Every podcast you upload needs the same three things: a consistent level (so your episode isn't louder or quieter than the next show), mono channels (so it's not 2× bigger than it needs to be), and MP3 encoding at a reasonable bitrate. Drop your recording, pick a quality, get an episode-ready file. No 7-step Audacity tutorial.

drop your raw episode

WAV from your DAW, M4A from your recorder, MP4 if you recorded video. Batch supported.

What each step does

  1. Peak normalize to -1 dB. We find the loudest sample in your file and scale the whole episode so that sample lands at -1 dB (just below digital max). Quiet episodes get louder, loud episodes stay where they are. Result: consistent perceived level across your whole catalog.
  2. Mono mixdown. We sum L+R into a single channel at -3 dB compensation (no clipping). Voice content gains nothing from stereo, and mono halves the file size. Some podcast hosts even prefer mono uploads.
  3. MP3 encode. CBR (constant bitrate) at your chosen kbps. Most podcast hosts re-encode to their own delivery format anyway, so just get under the platform's max file size and you're fine.

What this is NOT

Picking the right preset

FAQ

Which podcast hosts work with this output?
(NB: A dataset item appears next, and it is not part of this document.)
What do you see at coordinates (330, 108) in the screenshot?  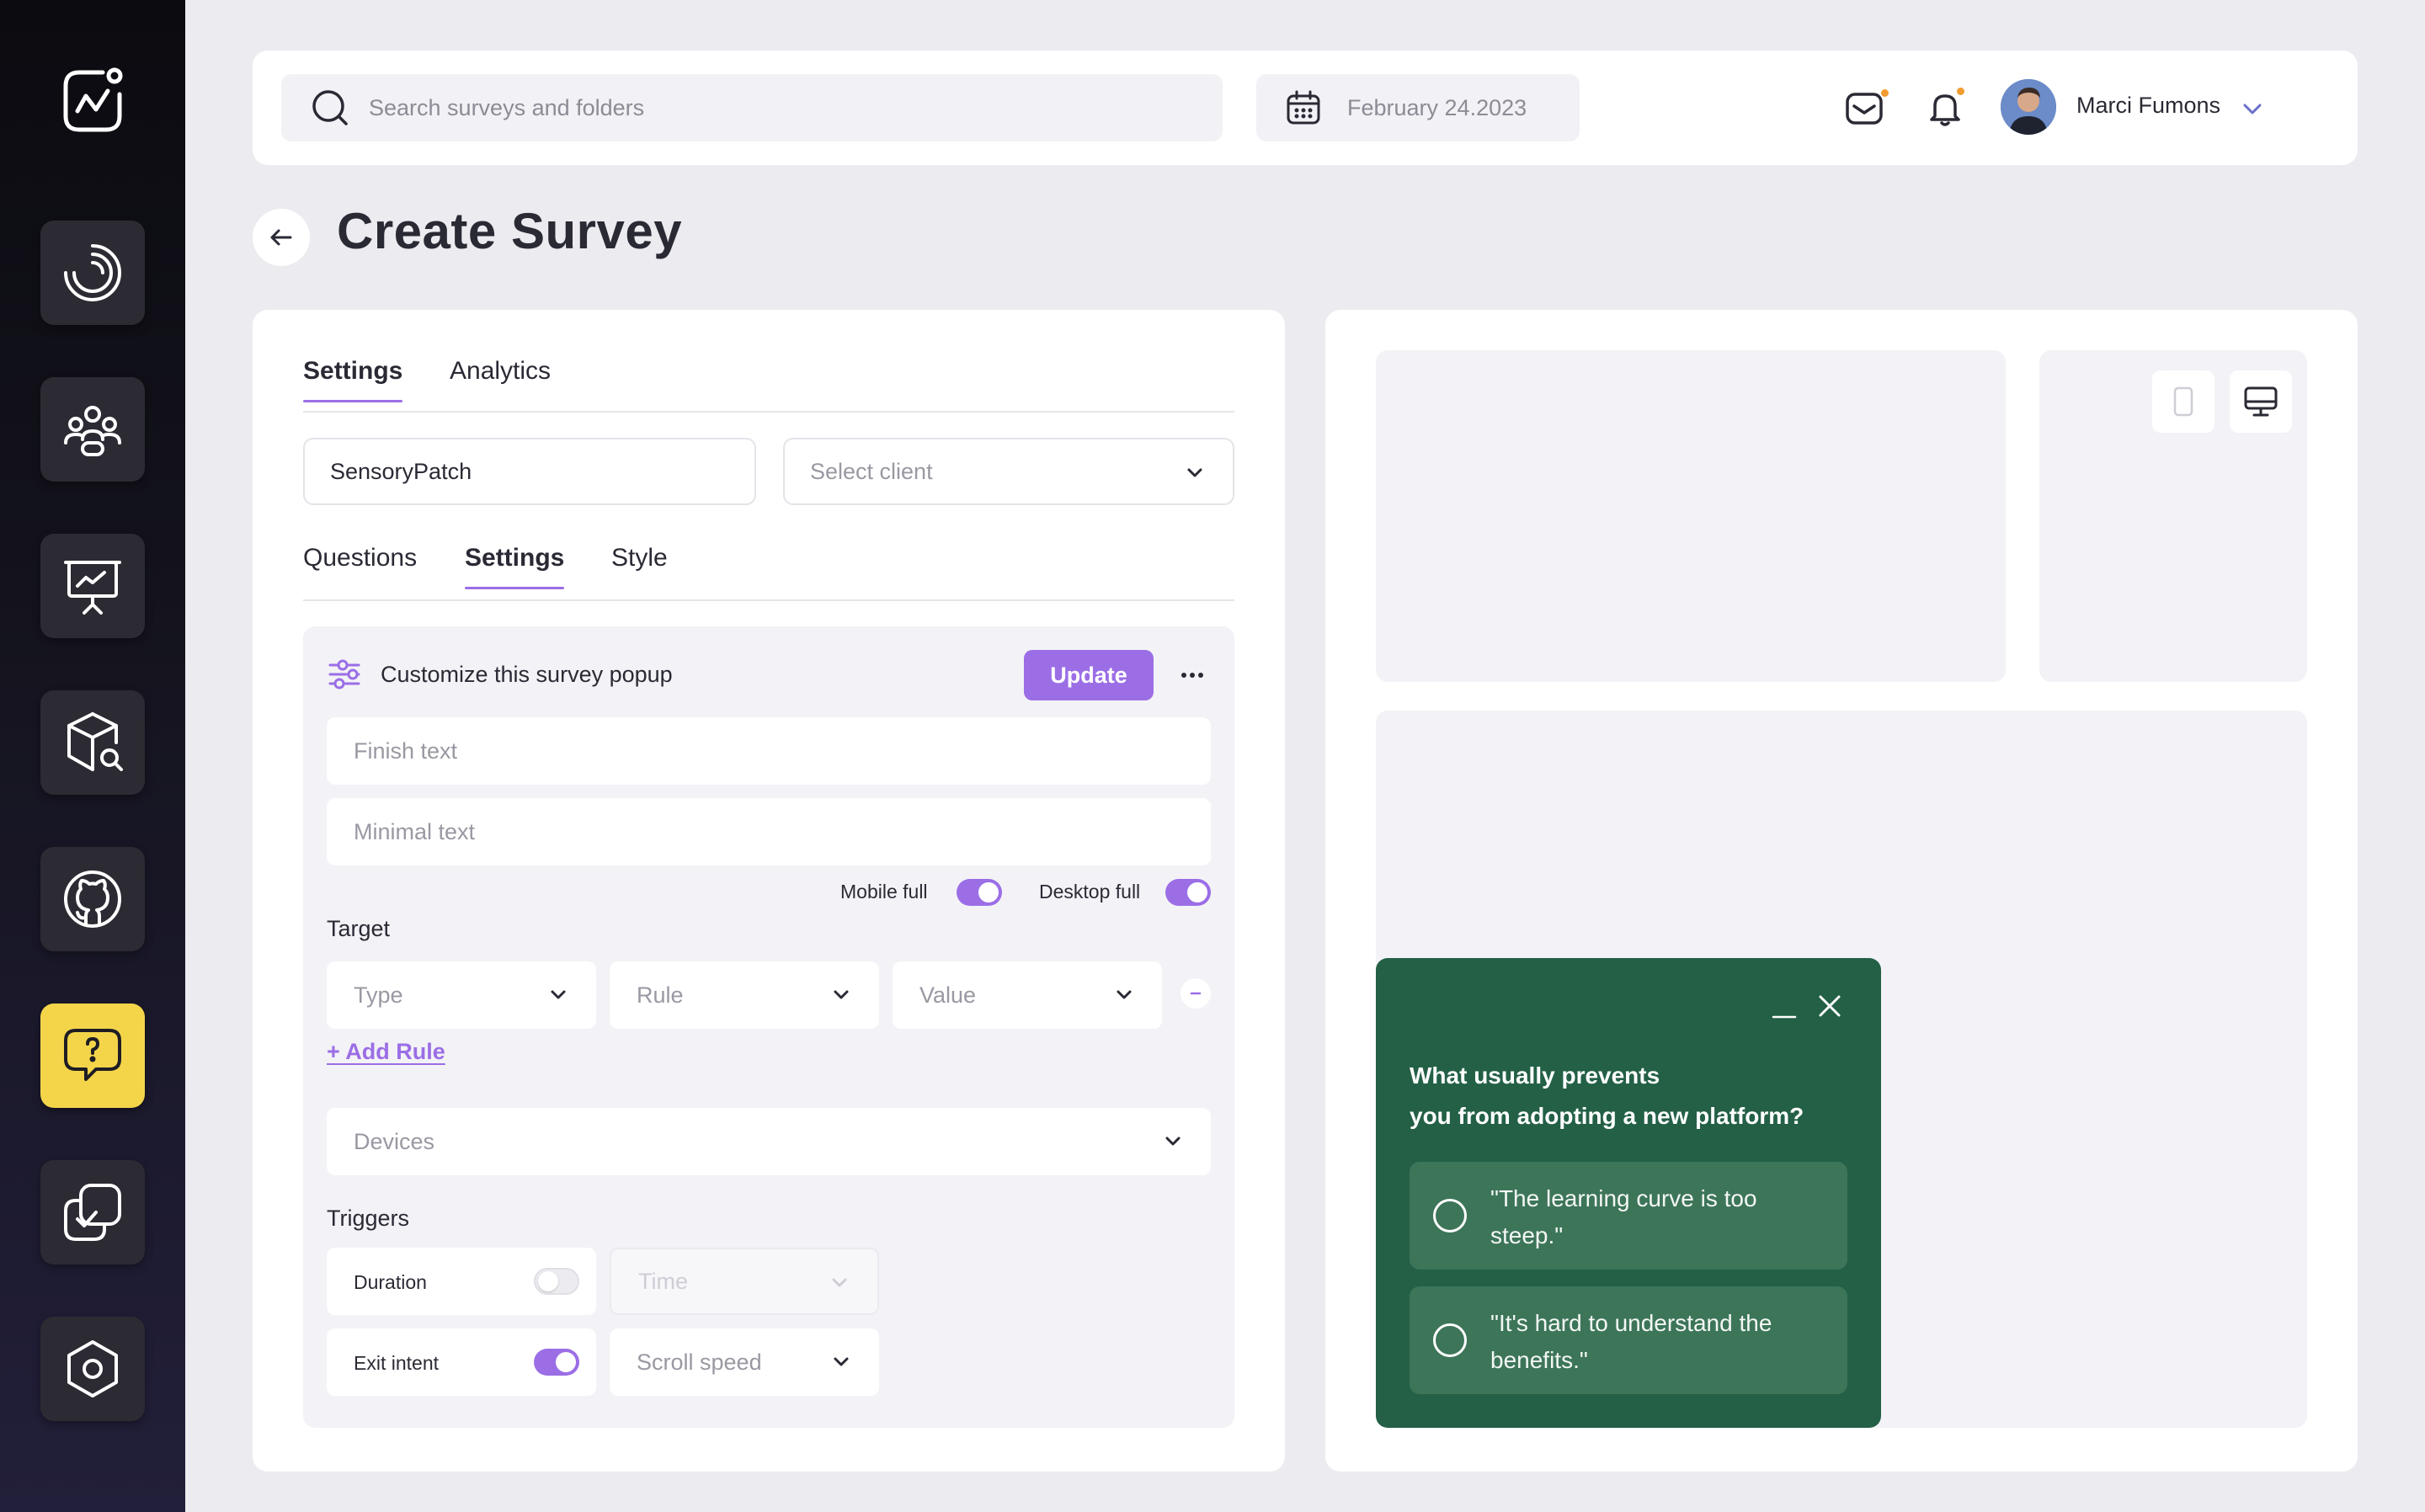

All of them. Anchor / Spotify for Podcasters, Buzzsprout, Transistor, Captivate, Libsyn, Podbean, Acast. Plain MP3 is the universal upload format.
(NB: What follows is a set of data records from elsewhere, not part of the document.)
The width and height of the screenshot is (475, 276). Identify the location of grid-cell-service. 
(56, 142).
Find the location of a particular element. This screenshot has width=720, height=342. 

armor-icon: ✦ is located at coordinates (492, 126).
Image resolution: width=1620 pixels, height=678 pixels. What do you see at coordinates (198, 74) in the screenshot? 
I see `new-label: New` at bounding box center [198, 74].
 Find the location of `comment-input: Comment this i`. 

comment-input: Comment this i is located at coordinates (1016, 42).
Does the order of steps matter?

Normalize, then mono, then encode — that's what we do. If you mono'd first then normalized you'd get the same result. Encoding last preserves quality through the prior processing.
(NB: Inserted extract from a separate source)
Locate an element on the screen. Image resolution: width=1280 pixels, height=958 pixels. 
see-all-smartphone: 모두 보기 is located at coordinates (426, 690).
What's the file size for a 1-hour episode?

At 96 kbps mono: ~43 MB. At 64 kbps mono: ~29 MB. At 128 kbps stereo: ~58 MB. All well within every podcast host's upload cap.

What about RSS feed file size limits?

iTunes/Apple Podcasts allows MP3 up to 200 MB per episode. Spotify, ~250 MB. Most hosts internally limit to ~500 MB. None of these are remotely close to constraining at 96 kbps mono.

Does anything upload?

No. All processing happens in your browser. You then upload to your host yourself.

Should I add intro/outro music in this step?

No — do that in your DAW (Audacity, Reaper, GarageBand). This tool just preps the finished mix for upload.